Opinion
Civil No. 07-cv-306-SM, Opinion No. 2007 DNH 123.
October 3, 2007
ORDER
PC Connection, Inc. has filed a verified complaint against Branden Bartrug d/b/a The PC Connection, seeking preliminary and permanent injunctive relief, declaratory relief, and damages. Before the court is plaintiff's motion for temporary and preliminary injunctive relief (document no. 3), filed simultaneously with the complaint.
While plaintiff's motion is captioned as a motion for temporary and preliminary injunctive relief, and refers to Federal Rule of Civil Procedure 65(a), which pertains to preliminary injunctions, the motion was filed without notice to defendant, and the proposed order attached to the motion is captioned "Proposed Temporary Restraining Order." Accordingly, plaintiff's filing is deemed a motion for temporary restraining order ("TRO"), pursuant to Rule 65(b). For the reasons given, plaintiff's motion is denied, without prejudice to filing a motion for a preliminary injunction under Rule 65(a).
The issuance of a TRO requires, among other things, that "the applicant's attorney certifies to the court in writing the efforts, if any, which have been made to give the notice and the reasons supporting the claim that notice should not be required." FED. R. CIV. P. 65(b). Here, plaintiff has sent defendant two cease and desist letters but received no substantive response. On that basis, plaintiff asserts that "no point would be served by further efforts to contact defendant prior to seeking relief from this Court." In other words, plaintiff concedes that no efforts have been made to give defendant notice of this motion, and argues that defendant's failure to respond to the cease and desist letters supports a determination that notice should not be required in this case.
However, plaintiff's counsel did note, in the second cease and desist letter, that defendant gave her an "initial call" in response to the first letter. (Compl., Ex. I.)
"[O]ur entire jurisprudence runs counter to the notion of court action taken before reasonable notice and an opportunity to be heard has been granted both sides of a dispute." Granny Goose Foods, Inc. v. Bhd. of Teamsters Auto Truck Drivers, Local No. 70, 415 U.S. 423, 439 (1974). Accordingly, Rule 65(b) places "stringent restrictions . . . on the availability of ex parte temporary restraining orders." 415 U.S. at 438-39.

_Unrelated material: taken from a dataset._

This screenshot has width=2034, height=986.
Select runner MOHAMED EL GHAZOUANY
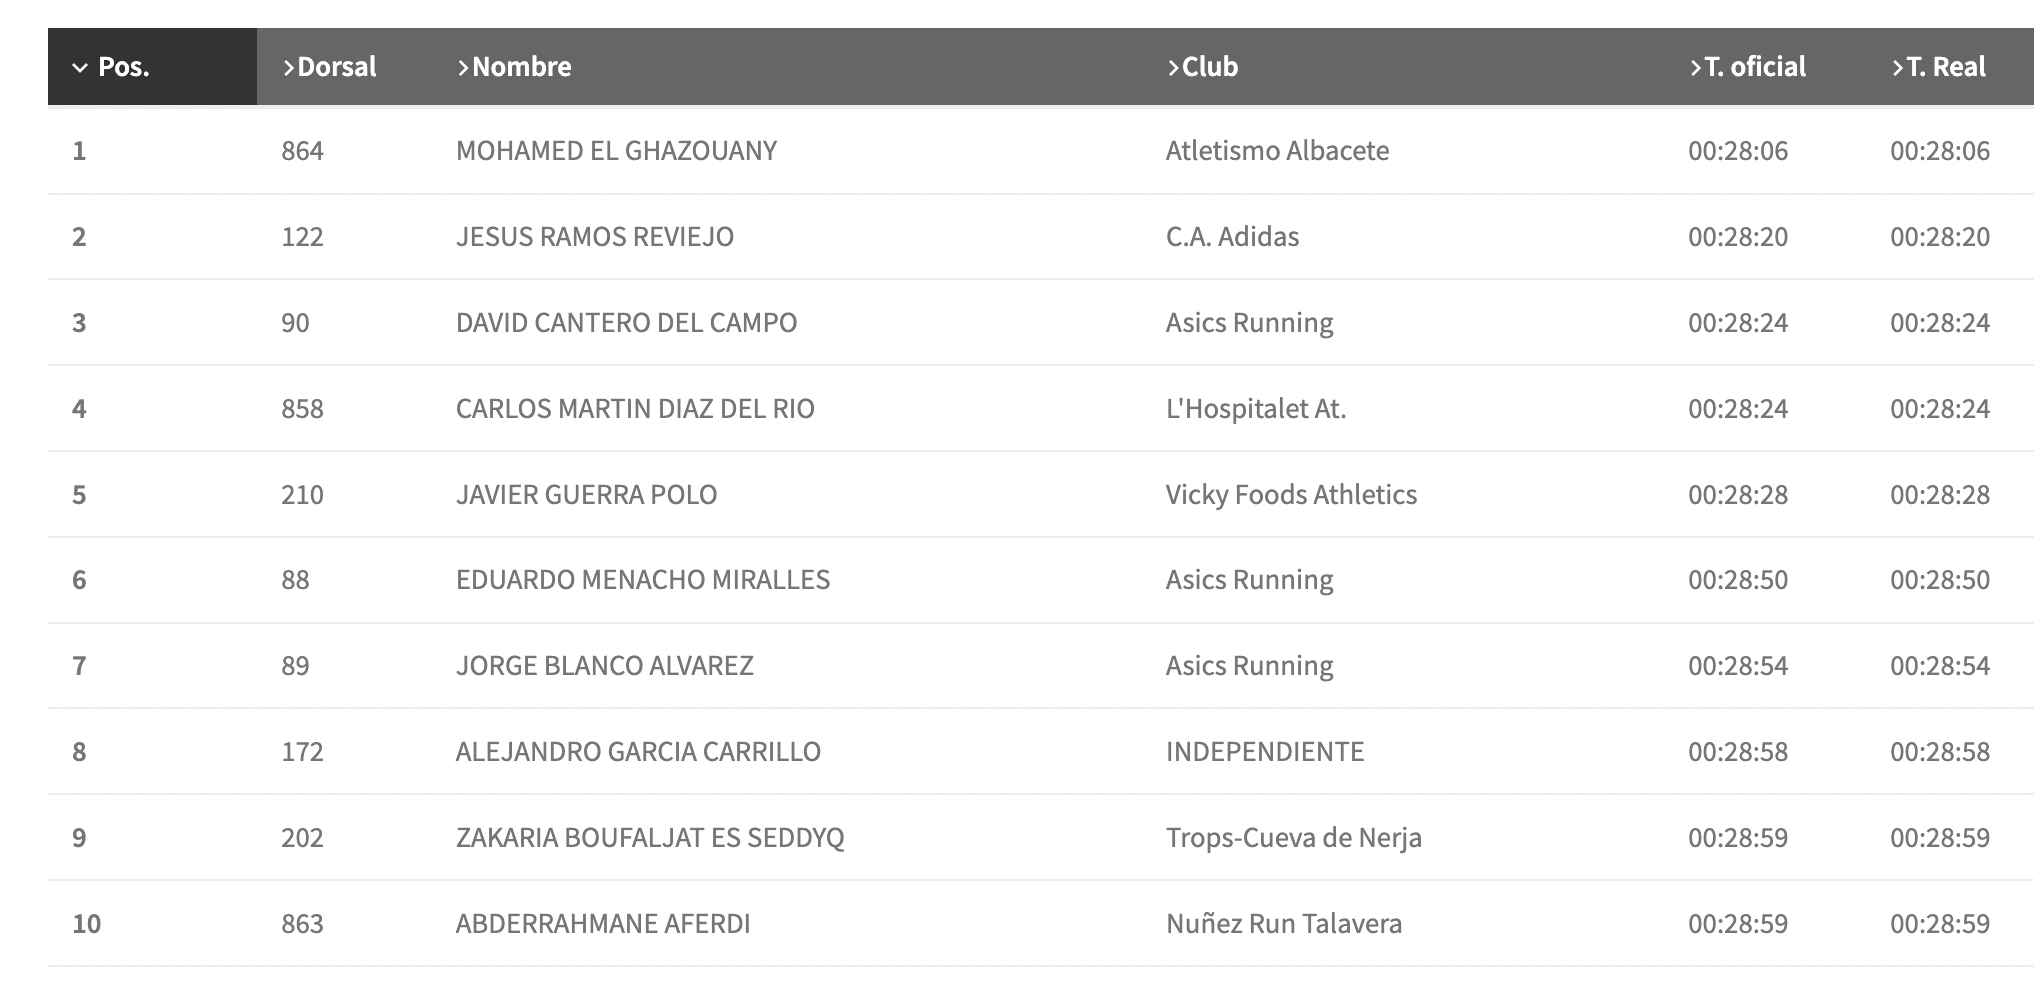tap(616, 151)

Consistent with this overriding concern, courts have recognized very few circumstances justifying the issuance of an ex parte TRO. For example, an ex parte TRO may be appropriate "where notice to the adverse party is impossible either because the identity of the adverse party is unknown or because a known party cannot be located in time for a hearing." Am. Can Co. v. Mansukhani, 742 F.2d 314, 322 (7th Cir. 1984). . . .

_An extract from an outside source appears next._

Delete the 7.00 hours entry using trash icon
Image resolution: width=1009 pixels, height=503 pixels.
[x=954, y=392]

In cases where notice could have been given to the adverse party, courts have recognized "a very narrow band of cases in which ex parte orders are proper because notice to the defendant would render fruitless the further prosecution of the action." Am. Can Co., 742 F.2d at 322. In the trademark arena, such cases include situations where an alleged infringer is likely to dispose of the infringing goods before the hearing. See In the Matter of Vuitton et Fils S.A., 606 F.2d 1, 5 (2d Cir. 1979).Reno Air Racing Ass'n, Inc. v. McCord, 452 F.3d 1126, 1131 (9th Cir. 2006). "Where there are no practical obstacles to giving notice to the adverse party, an ex parte order is justified only if there is no less drastic means for protecting the plaintiff's interests." First Tech. Safety Sys., Inc. v. Depinet, 11 F.3d 641, 650 (6th Cir. 1993) (citation omitted).

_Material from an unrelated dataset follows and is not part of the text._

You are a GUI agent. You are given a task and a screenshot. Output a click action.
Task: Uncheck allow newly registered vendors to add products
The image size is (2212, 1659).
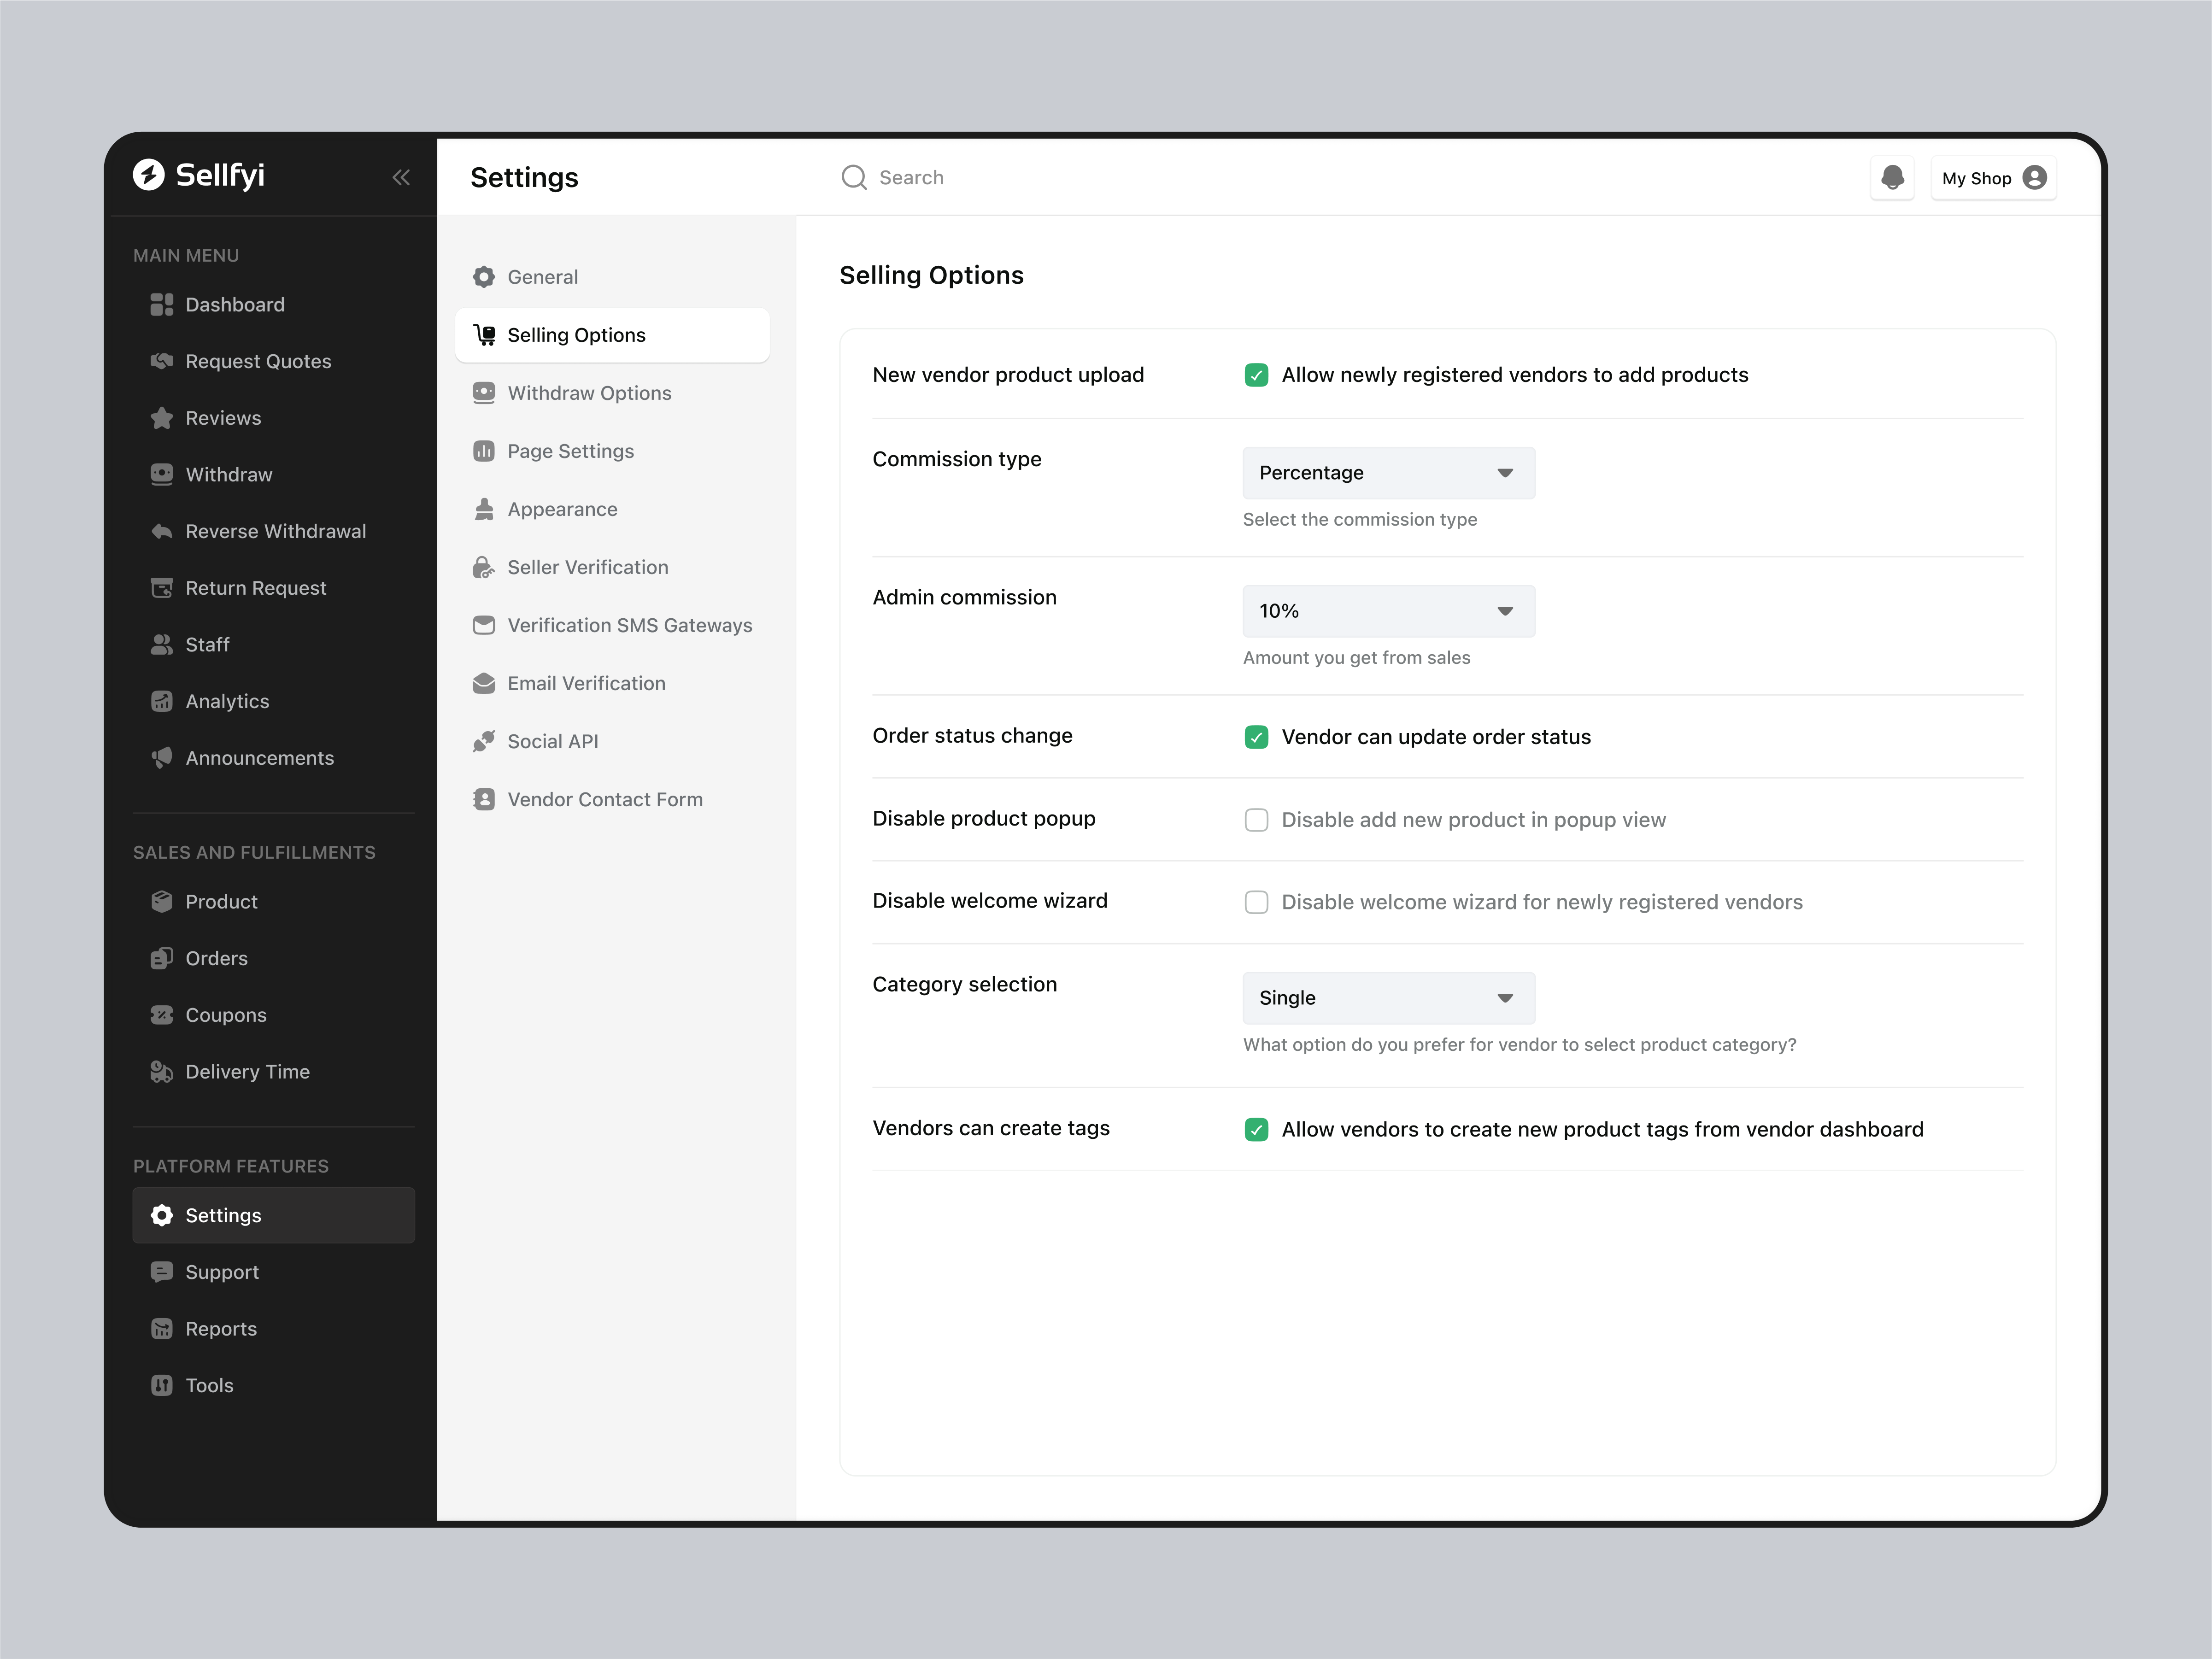pyautogui.click(x=1256, y=375)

Because plaintiff has not shown that it is impossible to provide notice to defendant — and probably could not do so, given defendant's telephone call in response to the first cease and desist letter — and has also not shown that if it gave notice further prosecution of this action would be fruitless, plaintiff has failed to meet the requirements of Rule 65(b). Accordingly, plaintiff's motion for a TRO is denied, without prejudice to seeking a preliminary injunction, relief to which it may well be entitled. See, e.g., PC Connection, Inc. v. Programmer's Connection, Inc., No. CIV 92-206-M, 1994 WL 258656 (D.N.H. Feb. 1, 1994).